(Records provided Opens)

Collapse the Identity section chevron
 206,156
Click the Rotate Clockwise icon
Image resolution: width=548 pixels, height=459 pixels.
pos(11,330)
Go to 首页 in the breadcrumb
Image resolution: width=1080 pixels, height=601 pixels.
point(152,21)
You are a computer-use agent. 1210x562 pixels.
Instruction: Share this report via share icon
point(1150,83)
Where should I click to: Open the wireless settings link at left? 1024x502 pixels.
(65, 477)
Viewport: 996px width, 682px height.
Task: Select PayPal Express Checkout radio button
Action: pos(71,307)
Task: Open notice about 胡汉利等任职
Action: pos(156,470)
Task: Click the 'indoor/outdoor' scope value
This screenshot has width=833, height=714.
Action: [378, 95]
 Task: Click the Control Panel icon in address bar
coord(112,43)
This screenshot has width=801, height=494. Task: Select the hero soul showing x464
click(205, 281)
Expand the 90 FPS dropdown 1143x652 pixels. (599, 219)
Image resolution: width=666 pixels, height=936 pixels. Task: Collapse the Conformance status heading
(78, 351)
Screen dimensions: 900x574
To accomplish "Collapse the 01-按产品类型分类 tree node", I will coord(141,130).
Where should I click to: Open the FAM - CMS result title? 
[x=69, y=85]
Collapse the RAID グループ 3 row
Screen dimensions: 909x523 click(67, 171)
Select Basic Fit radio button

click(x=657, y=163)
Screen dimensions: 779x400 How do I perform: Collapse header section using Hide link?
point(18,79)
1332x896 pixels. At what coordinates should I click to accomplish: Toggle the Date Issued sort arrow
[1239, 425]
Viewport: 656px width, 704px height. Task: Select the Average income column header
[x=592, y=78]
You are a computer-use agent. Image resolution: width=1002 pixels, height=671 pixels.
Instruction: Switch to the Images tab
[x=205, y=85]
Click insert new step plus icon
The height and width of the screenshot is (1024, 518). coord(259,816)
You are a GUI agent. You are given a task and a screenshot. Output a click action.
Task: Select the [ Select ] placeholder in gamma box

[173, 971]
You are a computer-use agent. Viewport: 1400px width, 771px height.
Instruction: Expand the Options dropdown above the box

(Records provided Closes)

• _What needs to be done_
All entries are to be output exactly as they stand.

• _Answer space_
Collapse the Identity section chevron
 206,156
Click the Rotate Clockwise icon
Image resolution: width=548 pixels, height=459 pixels.
pos(11,330)
Go to 首页 in the breadcrumb
Image resolution: width=1080 pixels, height=601 pixels.
point(152,21)
You are a computer-use agent. 1210x562 pixels.
Instruction: Share this report via share icon
point(1150,83)
Where should I click to: Open the wireless settings link at left? 1024x502 pixels.
(65, 477)
Viewport: 996px width, 682px height.
Task: Select PayPal Express Checkout radio button
Action: pos(71,307)
Task: Open notice about 胡汉利等任职
Action: pos(156,470)
Task: Click the 'indoor/outdoor' scope value
This screenshot has width=833, height=714.
Action: [378, 95]
 Task: Click the Control Panel icon in address bar
coord(112,43)
This screenshot has width=801, height=494. Task: Select the hero soul showing x464
click(205, 281)
Expand the 90 FPS dropdown 1143x652 pixels. (599, 219)
Image resolution: width=666 pixels, height=936 pixels. Task: Collapse the Conformance status heading
(78, 351)
Screen dimensions: 900x574
To accomplish "Collapse the 01-按产品类型分类 tree node", I will coord(141,130).
Where should I click to: Open the FAM - CMS result title? 
[x=69, y=85]
Collapse the RAID グループ 3 row
Screen dimensions: 909x523 click(67, 171)
Select Basic Fit radio button

click(x=657, y=163)
Screen dimensions: 779x400 How do I perform: Collapse header section using Hide link?
point(18,79)
1332x896 pixels. At what coordinates should I click to accomplish: Toggle the Date Issued sort arrow
[1239, 425]
Viewport: 656px width, 704px height. Task: Select the Average income column header
[x=592, y=78]
You are a computer-use agent. Image resolution: width=1002 pixels, height=671 pixels.
Instruction: Switch to the Images tab
[x=205, y=85]
Click insert new step plus icon
The height and width of the screenshot is (1024, 518). coord(259,816)
You are a GUI agent. You are given a task and a screenshot. Output a click action.
Task: Select the [ Select ] placeholder in gamma box

[173, 971]
You are a computer-use agent. Viewport: 1400px width, 771px height.
Instruction: Expand the Options dropdown above the box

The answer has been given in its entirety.